▸ PROBLEM TO SOLVE
Copy the listing below word for word, from its first line through the line containing "Action: [x=279, y=23]", including both ends.

▸ RECORDS SUPPLIED
□ □ □ □ □
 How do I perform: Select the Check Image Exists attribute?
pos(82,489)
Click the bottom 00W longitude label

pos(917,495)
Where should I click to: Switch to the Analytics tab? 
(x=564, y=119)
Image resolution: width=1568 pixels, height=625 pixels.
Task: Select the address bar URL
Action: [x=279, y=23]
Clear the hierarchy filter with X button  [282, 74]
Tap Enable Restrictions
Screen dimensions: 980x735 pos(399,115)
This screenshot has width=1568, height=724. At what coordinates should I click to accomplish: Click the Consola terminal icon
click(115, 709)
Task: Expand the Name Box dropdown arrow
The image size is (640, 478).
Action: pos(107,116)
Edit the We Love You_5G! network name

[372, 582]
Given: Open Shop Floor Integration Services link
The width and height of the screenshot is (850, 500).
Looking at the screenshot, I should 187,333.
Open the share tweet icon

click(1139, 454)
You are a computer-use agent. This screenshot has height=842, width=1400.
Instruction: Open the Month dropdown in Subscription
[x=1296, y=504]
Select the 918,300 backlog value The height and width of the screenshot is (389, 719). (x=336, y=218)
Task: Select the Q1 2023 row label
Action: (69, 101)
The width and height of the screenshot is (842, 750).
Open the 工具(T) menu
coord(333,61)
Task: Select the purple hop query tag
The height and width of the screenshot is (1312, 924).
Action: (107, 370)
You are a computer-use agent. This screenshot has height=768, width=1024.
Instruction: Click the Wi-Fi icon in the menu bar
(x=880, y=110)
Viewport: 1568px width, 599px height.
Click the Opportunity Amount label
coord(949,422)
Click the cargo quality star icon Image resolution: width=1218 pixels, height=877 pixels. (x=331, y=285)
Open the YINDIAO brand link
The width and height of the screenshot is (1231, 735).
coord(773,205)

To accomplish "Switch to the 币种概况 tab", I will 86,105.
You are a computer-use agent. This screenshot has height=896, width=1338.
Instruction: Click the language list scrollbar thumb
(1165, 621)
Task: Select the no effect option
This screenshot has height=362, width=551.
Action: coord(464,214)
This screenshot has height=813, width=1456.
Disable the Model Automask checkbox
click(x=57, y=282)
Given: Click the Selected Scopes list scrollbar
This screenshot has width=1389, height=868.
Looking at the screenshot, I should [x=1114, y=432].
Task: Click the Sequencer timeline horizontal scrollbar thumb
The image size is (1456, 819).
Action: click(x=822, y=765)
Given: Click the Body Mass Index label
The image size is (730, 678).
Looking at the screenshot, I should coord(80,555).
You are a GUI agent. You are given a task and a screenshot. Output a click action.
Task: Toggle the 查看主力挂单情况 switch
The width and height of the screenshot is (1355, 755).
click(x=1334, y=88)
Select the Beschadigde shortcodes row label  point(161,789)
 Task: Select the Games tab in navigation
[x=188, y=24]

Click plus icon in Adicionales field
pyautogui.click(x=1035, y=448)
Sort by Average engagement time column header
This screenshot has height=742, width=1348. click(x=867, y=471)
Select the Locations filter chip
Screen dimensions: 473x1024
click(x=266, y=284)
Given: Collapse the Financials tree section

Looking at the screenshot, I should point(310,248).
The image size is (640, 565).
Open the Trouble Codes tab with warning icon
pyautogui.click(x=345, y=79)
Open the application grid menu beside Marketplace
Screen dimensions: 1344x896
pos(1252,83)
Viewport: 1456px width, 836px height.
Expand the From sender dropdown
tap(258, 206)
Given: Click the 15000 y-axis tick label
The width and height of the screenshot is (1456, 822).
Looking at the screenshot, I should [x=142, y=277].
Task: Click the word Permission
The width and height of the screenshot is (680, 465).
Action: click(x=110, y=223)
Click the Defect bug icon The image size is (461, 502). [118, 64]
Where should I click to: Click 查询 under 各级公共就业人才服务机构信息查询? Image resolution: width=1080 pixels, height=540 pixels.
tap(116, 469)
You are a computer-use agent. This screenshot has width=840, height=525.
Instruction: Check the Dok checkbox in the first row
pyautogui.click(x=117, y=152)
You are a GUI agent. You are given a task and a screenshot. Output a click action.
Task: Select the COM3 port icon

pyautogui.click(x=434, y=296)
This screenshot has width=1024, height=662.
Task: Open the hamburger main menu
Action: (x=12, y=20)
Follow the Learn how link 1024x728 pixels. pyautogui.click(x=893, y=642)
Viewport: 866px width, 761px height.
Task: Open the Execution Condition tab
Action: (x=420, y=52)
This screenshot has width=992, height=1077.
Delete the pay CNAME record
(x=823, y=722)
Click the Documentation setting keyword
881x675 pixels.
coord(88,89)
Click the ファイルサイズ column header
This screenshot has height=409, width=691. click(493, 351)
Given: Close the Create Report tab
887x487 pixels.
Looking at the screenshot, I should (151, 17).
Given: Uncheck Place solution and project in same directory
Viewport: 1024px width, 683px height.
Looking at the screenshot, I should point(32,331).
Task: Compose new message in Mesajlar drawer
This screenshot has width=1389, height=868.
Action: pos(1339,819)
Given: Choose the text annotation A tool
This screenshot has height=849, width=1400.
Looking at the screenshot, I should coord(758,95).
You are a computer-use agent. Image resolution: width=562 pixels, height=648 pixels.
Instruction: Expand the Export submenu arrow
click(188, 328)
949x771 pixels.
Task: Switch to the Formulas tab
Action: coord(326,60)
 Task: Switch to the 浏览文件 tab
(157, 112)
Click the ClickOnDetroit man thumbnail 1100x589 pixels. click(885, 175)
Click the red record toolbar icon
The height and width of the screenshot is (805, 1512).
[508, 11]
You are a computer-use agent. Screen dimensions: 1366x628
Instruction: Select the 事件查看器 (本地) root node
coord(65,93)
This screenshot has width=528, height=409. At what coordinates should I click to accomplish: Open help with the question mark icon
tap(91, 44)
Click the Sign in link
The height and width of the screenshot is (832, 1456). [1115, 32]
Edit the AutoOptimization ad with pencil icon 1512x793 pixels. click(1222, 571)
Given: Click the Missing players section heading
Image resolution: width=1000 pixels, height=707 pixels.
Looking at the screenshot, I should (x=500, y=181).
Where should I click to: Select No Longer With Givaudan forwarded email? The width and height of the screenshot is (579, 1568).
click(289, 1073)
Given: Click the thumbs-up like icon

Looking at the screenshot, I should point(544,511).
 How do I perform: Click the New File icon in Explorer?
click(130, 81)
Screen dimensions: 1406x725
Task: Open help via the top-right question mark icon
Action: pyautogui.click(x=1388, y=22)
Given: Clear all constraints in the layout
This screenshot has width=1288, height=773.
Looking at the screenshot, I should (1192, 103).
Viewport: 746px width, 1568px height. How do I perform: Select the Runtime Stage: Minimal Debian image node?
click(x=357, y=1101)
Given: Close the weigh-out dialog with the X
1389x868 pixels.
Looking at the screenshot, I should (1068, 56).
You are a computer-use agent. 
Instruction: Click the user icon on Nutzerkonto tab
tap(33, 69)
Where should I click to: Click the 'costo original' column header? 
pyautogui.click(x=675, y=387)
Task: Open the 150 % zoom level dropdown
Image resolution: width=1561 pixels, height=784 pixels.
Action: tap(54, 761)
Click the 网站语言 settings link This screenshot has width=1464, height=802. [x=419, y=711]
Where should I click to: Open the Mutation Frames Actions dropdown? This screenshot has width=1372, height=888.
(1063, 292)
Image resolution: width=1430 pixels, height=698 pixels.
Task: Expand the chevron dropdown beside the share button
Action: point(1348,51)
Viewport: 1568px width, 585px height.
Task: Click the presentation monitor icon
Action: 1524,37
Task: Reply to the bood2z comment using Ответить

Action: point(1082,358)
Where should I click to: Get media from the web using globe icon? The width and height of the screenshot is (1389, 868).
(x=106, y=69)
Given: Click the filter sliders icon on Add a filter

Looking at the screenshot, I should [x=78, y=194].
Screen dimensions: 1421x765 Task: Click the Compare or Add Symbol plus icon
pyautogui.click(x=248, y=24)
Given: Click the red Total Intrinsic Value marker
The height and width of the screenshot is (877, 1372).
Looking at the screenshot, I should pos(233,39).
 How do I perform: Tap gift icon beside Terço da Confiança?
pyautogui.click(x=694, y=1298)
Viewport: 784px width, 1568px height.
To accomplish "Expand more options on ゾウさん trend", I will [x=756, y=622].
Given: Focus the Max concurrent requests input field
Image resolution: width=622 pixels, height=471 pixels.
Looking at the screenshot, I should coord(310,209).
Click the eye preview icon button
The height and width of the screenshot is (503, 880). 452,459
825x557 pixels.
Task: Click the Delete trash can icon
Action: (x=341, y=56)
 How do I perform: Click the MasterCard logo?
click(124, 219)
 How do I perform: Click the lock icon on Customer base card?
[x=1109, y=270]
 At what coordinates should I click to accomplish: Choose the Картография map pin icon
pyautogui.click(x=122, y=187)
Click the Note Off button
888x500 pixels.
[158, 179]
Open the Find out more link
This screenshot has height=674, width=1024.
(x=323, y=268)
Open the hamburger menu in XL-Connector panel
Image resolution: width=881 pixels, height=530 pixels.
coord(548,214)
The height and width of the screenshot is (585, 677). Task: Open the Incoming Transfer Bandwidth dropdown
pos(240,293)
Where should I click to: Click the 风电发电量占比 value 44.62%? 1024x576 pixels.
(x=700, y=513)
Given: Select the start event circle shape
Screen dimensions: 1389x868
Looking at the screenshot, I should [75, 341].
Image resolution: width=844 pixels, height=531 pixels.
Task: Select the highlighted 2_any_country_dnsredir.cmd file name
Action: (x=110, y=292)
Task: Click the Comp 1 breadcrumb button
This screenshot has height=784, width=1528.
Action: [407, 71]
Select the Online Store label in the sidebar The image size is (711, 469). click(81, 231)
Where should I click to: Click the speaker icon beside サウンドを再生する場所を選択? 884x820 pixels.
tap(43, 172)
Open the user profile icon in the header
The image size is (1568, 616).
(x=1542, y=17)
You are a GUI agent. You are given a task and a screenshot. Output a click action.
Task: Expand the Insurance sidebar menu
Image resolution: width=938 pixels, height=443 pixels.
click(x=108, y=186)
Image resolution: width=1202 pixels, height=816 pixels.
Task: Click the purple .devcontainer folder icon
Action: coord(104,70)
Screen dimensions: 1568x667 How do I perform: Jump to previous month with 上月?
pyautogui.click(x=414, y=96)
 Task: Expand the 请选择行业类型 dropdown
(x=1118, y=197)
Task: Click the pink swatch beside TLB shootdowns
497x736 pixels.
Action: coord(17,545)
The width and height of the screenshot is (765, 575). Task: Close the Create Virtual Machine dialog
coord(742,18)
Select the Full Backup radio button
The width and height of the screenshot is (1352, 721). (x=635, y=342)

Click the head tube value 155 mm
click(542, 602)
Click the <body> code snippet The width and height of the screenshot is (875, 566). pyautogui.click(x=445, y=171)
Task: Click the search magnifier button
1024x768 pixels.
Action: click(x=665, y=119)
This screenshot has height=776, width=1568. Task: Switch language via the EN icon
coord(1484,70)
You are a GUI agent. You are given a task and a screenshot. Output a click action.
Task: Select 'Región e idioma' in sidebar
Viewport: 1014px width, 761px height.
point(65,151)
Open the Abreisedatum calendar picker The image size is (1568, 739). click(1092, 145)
□ □ □ □ □
▸ SOLUTION
 How do I perform: Select the Check Image Exists attribute?
pos(82,489)
Click the bottom 00W longitude label

pos(917,495)
Where should I click to: Switch to the Analytics tab? 
(x=564, y=119)
Image resolution: width=1568 pixels, height=625 pixels.
Task: Select the address bar URL
Action: [x=279, y=23]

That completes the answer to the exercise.